The funny thing is that this actually used to be a bug in the Unix version too, and it had already been fixed in 2005 — I wasn’t even the first one to track this problem down. The person who fixed it for Unix didn’t apply the same fix to the Windows version. As I look back on this today, I’m realizing that when I fixed it in the Windows port in 2013, I forgot to update the corresponding deallocation code to only be a single call to vm_release(). Whoops! That little mistake is probably harmless, but I should submit another PR to fix it for consistency.
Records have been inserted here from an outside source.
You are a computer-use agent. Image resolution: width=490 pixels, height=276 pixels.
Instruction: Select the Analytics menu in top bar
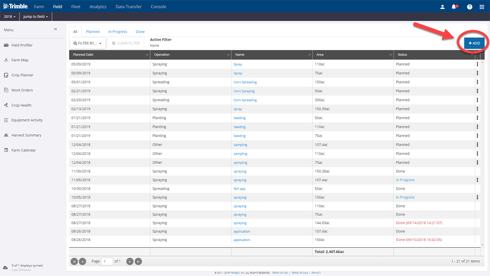98,7
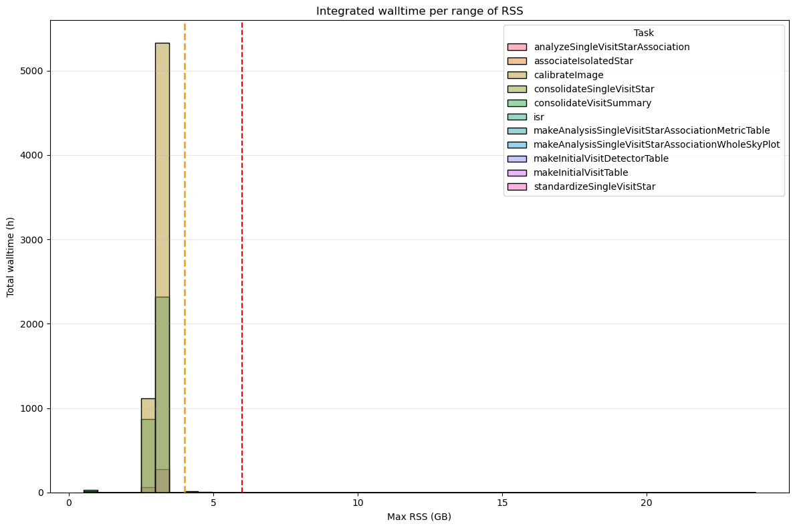Select the standardizeSingleVisitStar legend patch

[519, 186]
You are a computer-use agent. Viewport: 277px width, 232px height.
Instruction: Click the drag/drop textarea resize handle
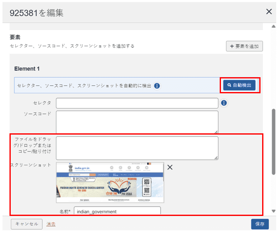216,158
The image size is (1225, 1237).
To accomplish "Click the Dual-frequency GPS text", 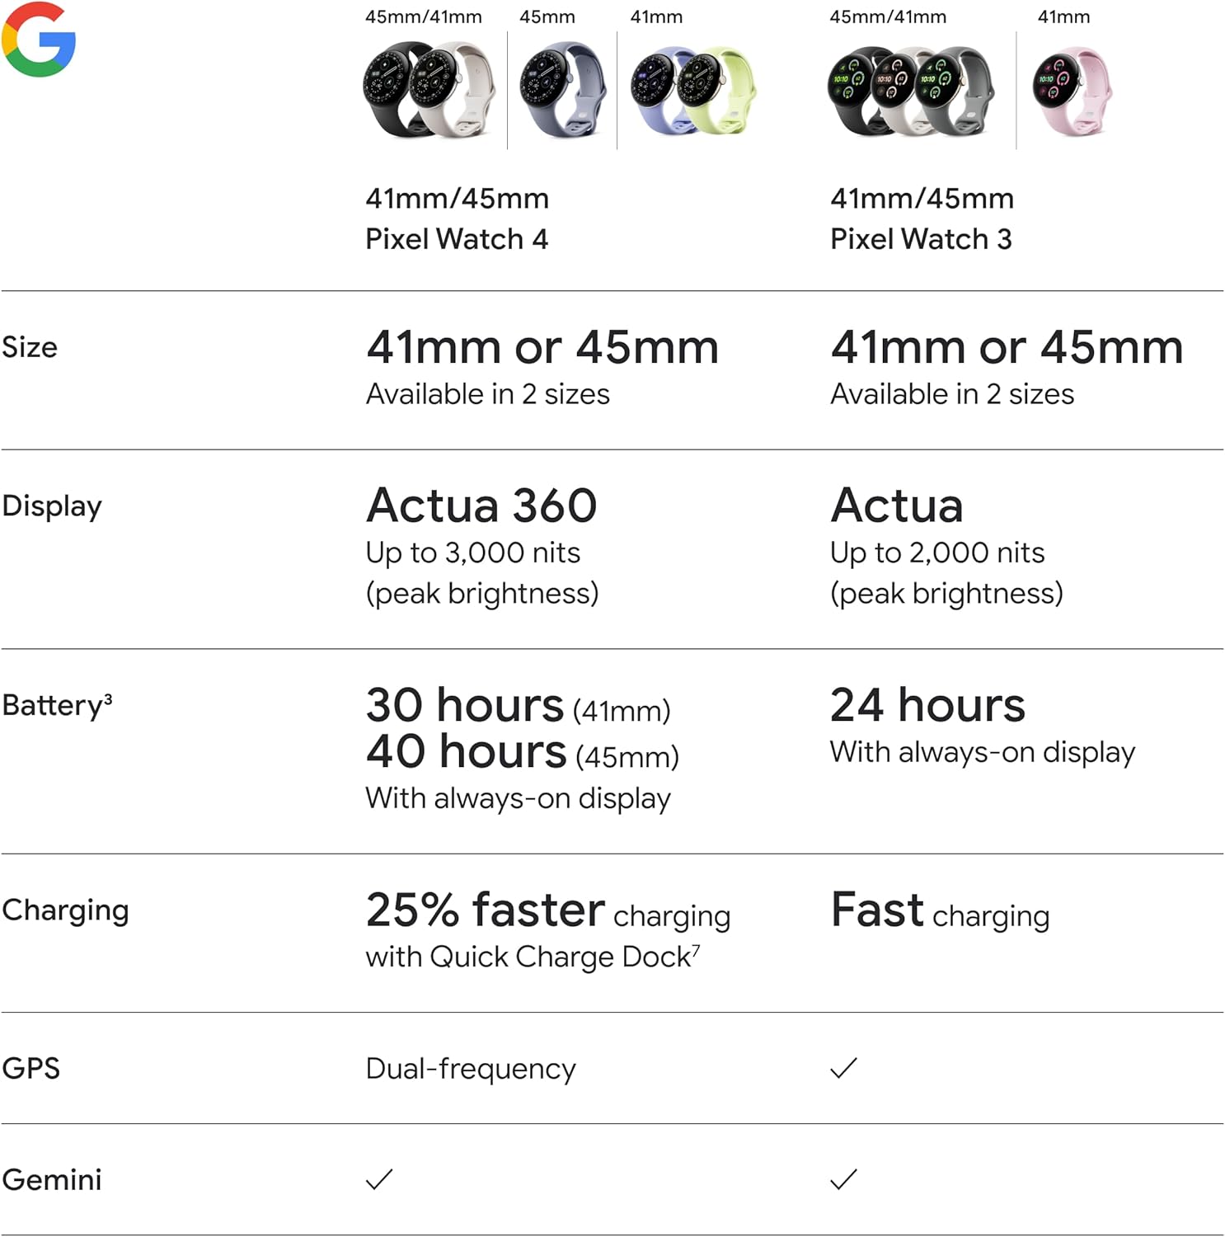I will pos(470,1069).
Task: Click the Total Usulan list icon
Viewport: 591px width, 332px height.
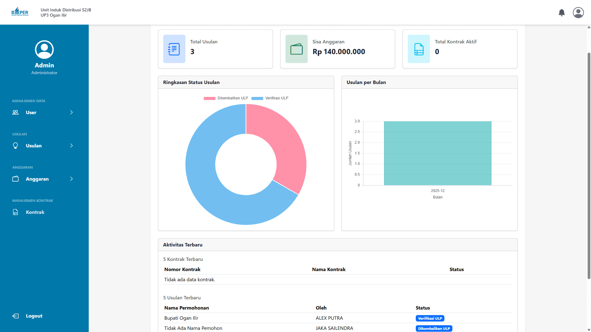Action: (174, 49)
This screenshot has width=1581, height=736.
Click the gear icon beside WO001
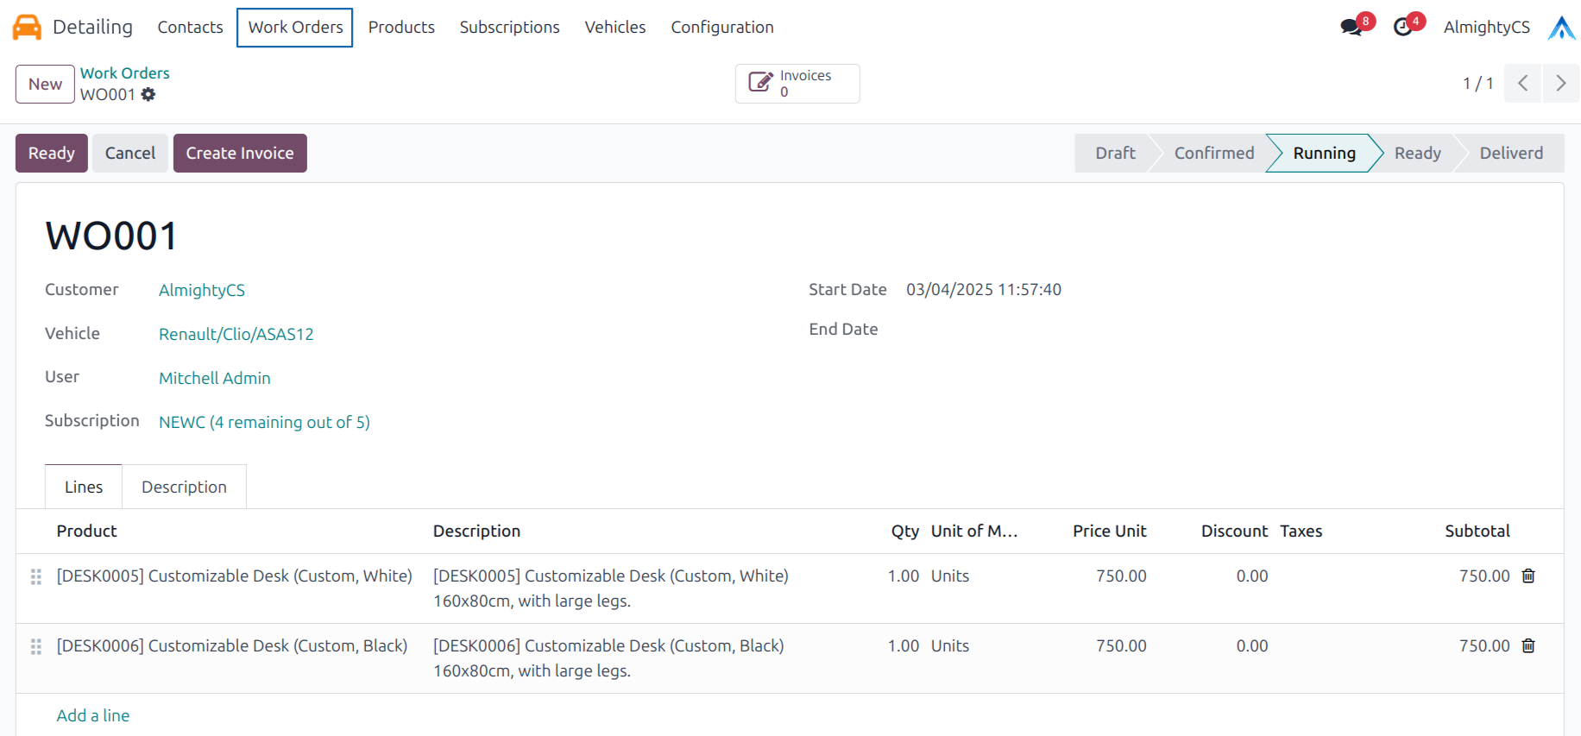148,95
TL;DR: As usual, this compatibility issue with newer Windows versions was not the fault of Windows. If you call malloc (or something equivalent) twice in a row back-to-back, you can’t assume the second pointer you get back is going to be greater than the first. The broken code in Basilisk II mostly got away with it in Windows XP, but Vista must have changed something pretty significantly under the hood.

I want to close this off by saying that looking at my pull request from 2013 — only the second one I ever opened on GitHub, by the way — embarrasses me a little bit. It’s a nice reminder of just how green I was with Git at the time. I was apologizing in the PR for accidentally including a minor unrelated file naming case sensitivity fix, which is something I easily should have been able to separate into individual branches and PRs myself if needed, but I had no idea what I was doing. It’s fun to have a window into the past to see how far I’ve come in the past twelve years! I wonder what the next decade will bring?